◆ **Task objective**
Restate word for word the span that opens with the line containing "[Toggle navigation] (28, 179)" and closes with the final line of the data; give only those lines.

(Stored records)
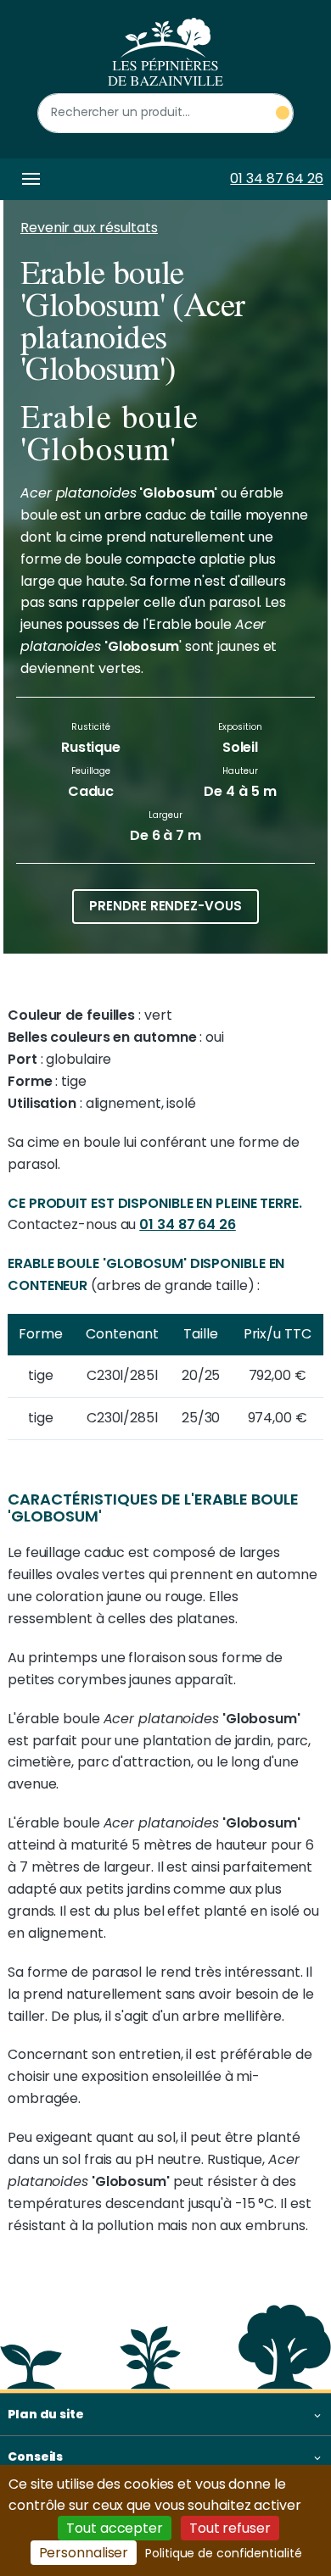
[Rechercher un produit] (282, 113)
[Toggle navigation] (28, 179)
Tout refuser (230, 2528)
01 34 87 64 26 (276, 178)
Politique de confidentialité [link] (223, 2553)
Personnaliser (84, 2552)
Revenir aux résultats (89, 227)
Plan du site (46, 2414)
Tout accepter (114, 2528)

◆ **Written answer**
[Toggle navigation] (28, 179)
Tout refuser (230, 2528)
01 34 87 64 26 (276, 178)
Politique de confidentialité [link] (223, 2553)
Personnaliser (84, 2552)
Revenir aux résultats (89, 227)
Plan du site (46, 2414)
Tout accepter (114, 2528)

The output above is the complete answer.